◆ Stated exercise
In the career-advice passage below, why does the section on negative stories call the stories we tell ourselves the most important words we speak? Answer in one to three sentences.

It’s never too late to become who you were always meant to be. Reassess and gain clarity on what you want, drop any outdated notions, and then forge your own path.
8. Comparing yourself to others
You’re setting yourself up for disappointment when you try to compare your journey with another’s, particularly when that person is decades ahead of you in their career. As the saying goes, don’t compare your chapter one with someone else’s chapter 20.
Instead, adjust your perspective and lose your envy by reframing it into a learning opportunity. Study your coworkers’ and colleagues’ behaviors and actions to learn what worked and what didn’t, not to replicate their path, but to advise your own.
9. The negative stories you tell yourself
The stories we tell ourselves are the most important words we speak because they play on repeat in our heads. When you fill your head with negative self-talk like?I’m not good enough, I’m not ready, or I’m just a __________ (whatever you are now), not a _________ (whatever you’d like to be), you self-sabotage, preventing yourself from learning, growing, and stretching your wings.?

◆ Collected material
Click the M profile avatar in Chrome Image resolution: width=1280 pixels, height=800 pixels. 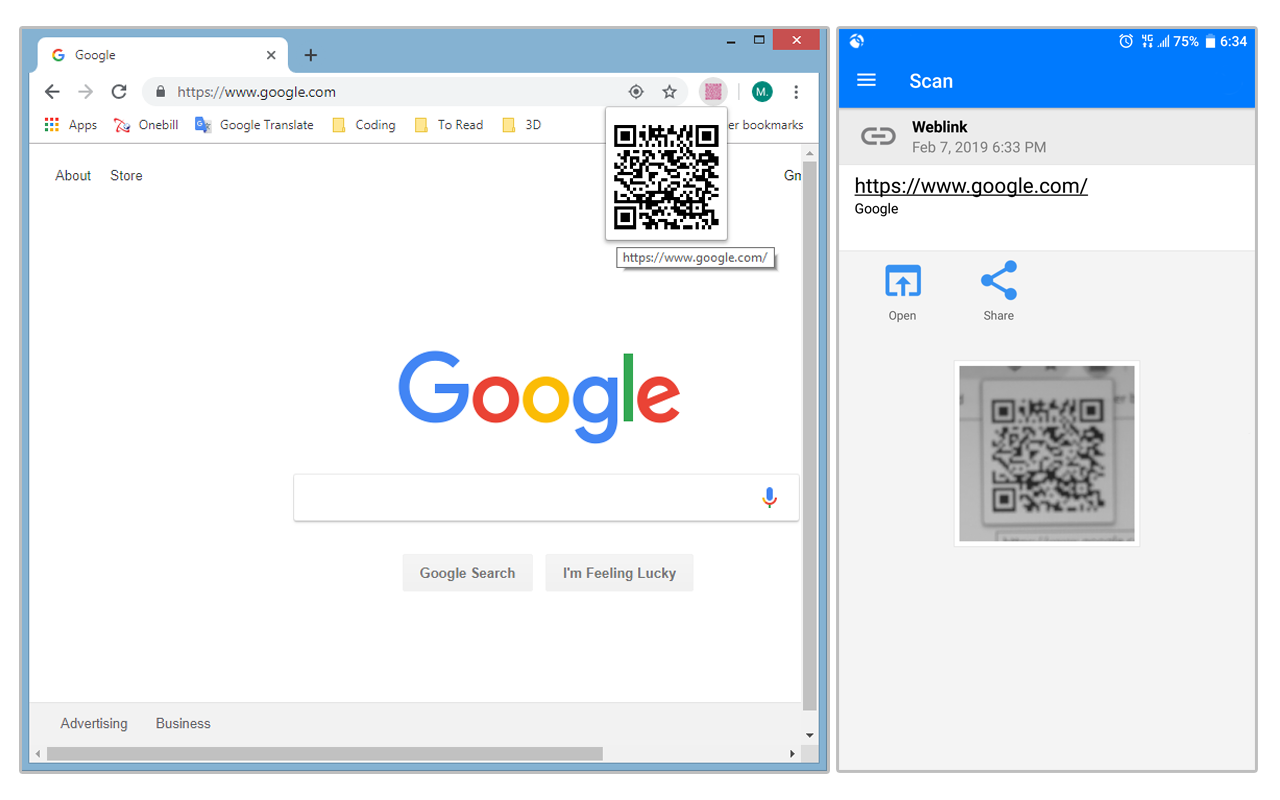point(761,91)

◆ Result
The passage says they are the most important words we speak because they play on repeat in our heads. When those stories are negative, we sabotage ourselves and keep ourselves from learning, growing, and stretching our wings.